Naomi diam, ia masih menunduk. Namun air mata mulai menetes dari matanya. Semakin lama semakin besar hingga menarik perhatian orang orang di kafetaria sampai ia harus mengatupkan kedua tangannya diwajah.

"Aku ga marah Nay, sama sekali ga marah" Lirih Naomi.

"Aku tau aku salah" Lanjutnya. 

"Tolong ajari aku cara memperbaiki kesalahanku hari ini"

Naya sedikit terkejut dengan ucapan Naomi, ia tidak menyangka bahwa Naomi justru akan lebih memilih menyalahkan dirinya ketimbang marah pada Kubo. Hari ini adalah rapat penting, itu kenapa Naomi hadir. Selain karena Naomi akan diperkenalkan pada semua pemilik saham sebagai rekan kerja mereka yang baru, Naomi juga punya tugas untuk mengenal lebih dalam para peserta disana.

Hal itu sudah sejak lama dilakukan oleh Naya, seperti mencari tau latar belakang kehidupan pribadi dan sifat sifat semua orang disana. Hal itu Kubo lakukan untuk mempertahankan bisnisnya, dan sejujurnya Kubo berharap Naomi akan cepat mempelajari itu. Tapi ternyata, Naomi melewati satu bagian penting yang harusnya tidak ia lewatkan.

"Naomi aku minta pulang, ia masih sedikit tidak siap untuk menghadapi kamu yang seperti itu" Ucap Naya saat masuk kedalam ruangan Kubo. Laki laki itu bergeming, dia tanpa respon sampai Naya harus menunggunya beberapa saat.

"Saya gak peduli, entah saya memilih dia karena dia adalah bagian masa lalu saya atau karena alasan pribadi apapun, disini dia harus bekerja keras. Saya mau dia bisa membedakan apa yang harusnya dia lakukan dan tidak pada saya, saya tidak peduli seberapa berbeda saya saat bertemu denganya diluar tapi disini, diperusahaan ini dia harus menghargai saya sebagai bos nya.
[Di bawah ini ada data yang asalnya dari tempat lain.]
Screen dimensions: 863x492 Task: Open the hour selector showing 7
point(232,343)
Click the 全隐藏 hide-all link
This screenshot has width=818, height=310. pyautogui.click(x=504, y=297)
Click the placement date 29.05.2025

Dia harus bisa jadi profesional, dan kamu harus bisa mengajarkan itu padanya" Jelas Kubo.

Naya mengangguk anggukan kepalanya tanda mengerti apa yang dimaksud oleh Kubo, "aku akan berusaha lebih baik lagi" Ucap Naya.
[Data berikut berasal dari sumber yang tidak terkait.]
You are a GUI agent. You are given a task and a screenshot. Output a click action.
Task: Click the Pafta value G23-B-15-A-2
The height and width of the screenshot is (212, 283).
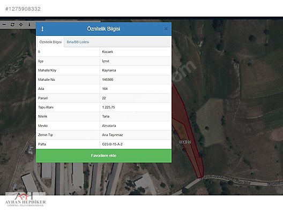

Hari itu Kubo pulang dengan perasaan yang tidak baik, bahkan ia melewatkan pintu apartemen Naomi tanpa menoleh sedikitpun. Padahal biasanya, ia selalu berharap bahwa perempuan itu akan membuka pintunya saat ia lewat lalu memintanya untuk menikmati semangkuk masakan rumah yang ia rindukan.